IBM is steering clear of referring to its technology as “artificial intelligence,” however, as some may interpret it as replacing what humans already do.
“This is about augmenting human intelligence,” Neti said. “We never want to see these data-based systems as primary decision makers, but we want to provide them as decision assistance for a human decision maker that is an expert in conducting that process.”
Speaking to Inside Higher Ed during last month’s Educause Annual Conference, McAllister outlined three use cases Pearson is exploring. For example, Watson technology could power a virtual assistant similar to Apple’s Siri or Amazon’s Alexa, which students could chat with if they need help while studying. Watson could also help students if they are taking a quiz online, detecting if they are stumped by a particular question and suggesting course content that might help them progress. Additionally, Pearson may look at integrating Watson technology in study guides.
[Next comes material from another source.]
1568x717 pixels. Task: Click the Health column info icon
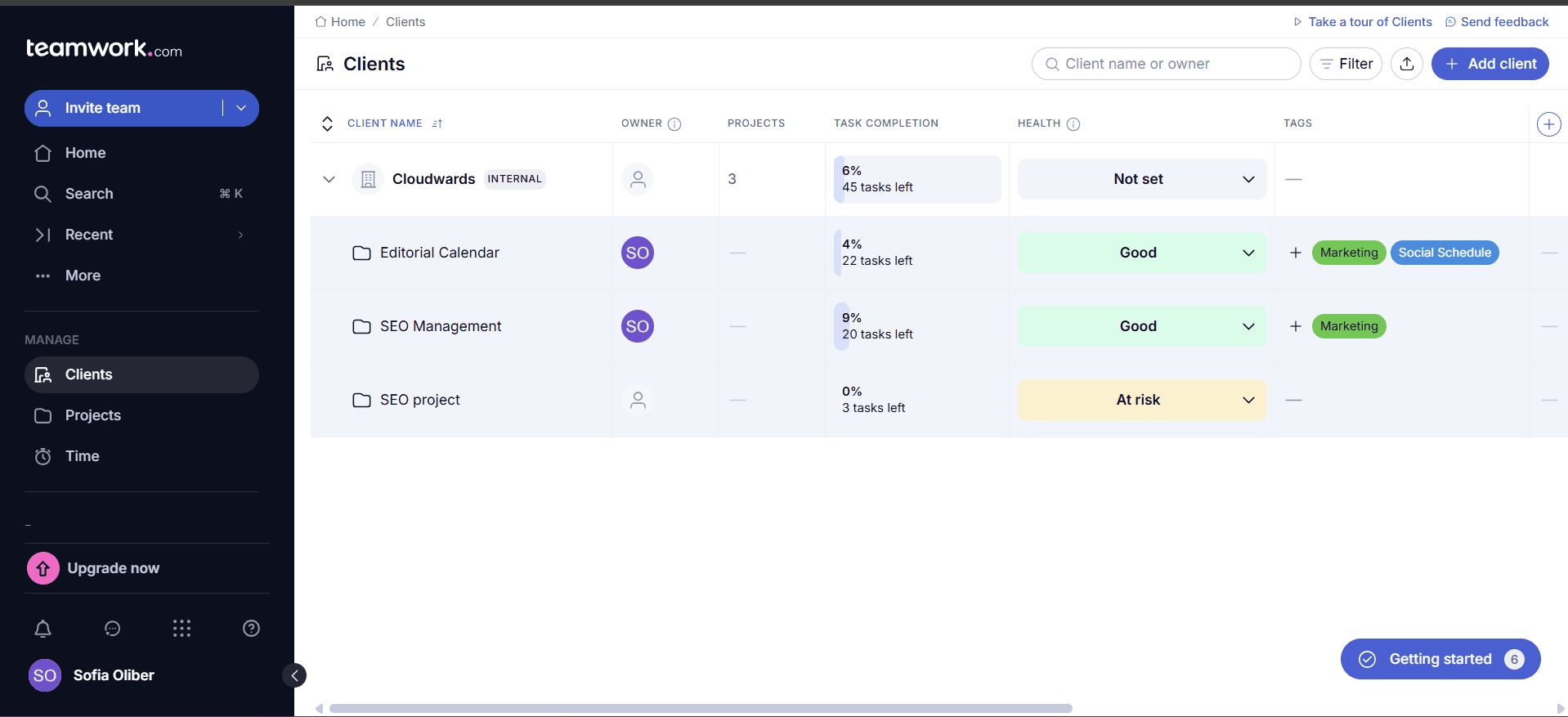(x=1073, y=124)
McAllister said Pearson isn’t prepared to say when those prototypes might reach the market, but added that the company will spend the next six months to determine what use cases, if any, to develop further.
“Digital learning opens up exciting new possibilities to improve access and outcomes in education,” Tim Bozik, president of global product at Pearson, added in a statement. “Our partnership will use the power of Watson to help students stay engaged and deepen their learning, complete their degree and be better equipped for their careers. Teachers are the most important factor in delivering a great education. The partnership will support teachers by providing better digital tools and enabling personalized learning for their students.”
While Pearson is mainly focusing on students, Blackboard is working on tools for advisers and faculty members, said Katie Blot, the company’s chief strategy officer.
“We’re very focused on student pathways, support and persistence,” Blot said in an interview. She highlighted Planner, a student planning tool, as one potential Blackboard product that could benefit from Watson technology.
“We have tools that … help students make decisions about where to go next with their academic journey,” Blot said. “Then we can give that data to advisers to help them optimize their time. That’s an area we’re really excited about.”
According to Blackboard’s tentative timeline, the company plans to settle on use cases within the next month and a half and make beta versions available to a small group of early adopters next fall. Whatever products come out of the development could see a wider launch in 2018, Blot said.
Neti said Blackboard and Pearson are the first of IBM’s partners in higher education, and that the company intends to build an “ecosystem of partners” in the future. IBM is also partnering with companies such as Apple, Office Depot, Sesame Workshop (the nonprofit behind Sesame Street) and Udacity at other levels of education.
“We are now out of the gate with the biggest players,” Neti said. “With our platform, we can accelerate the digital transformation.”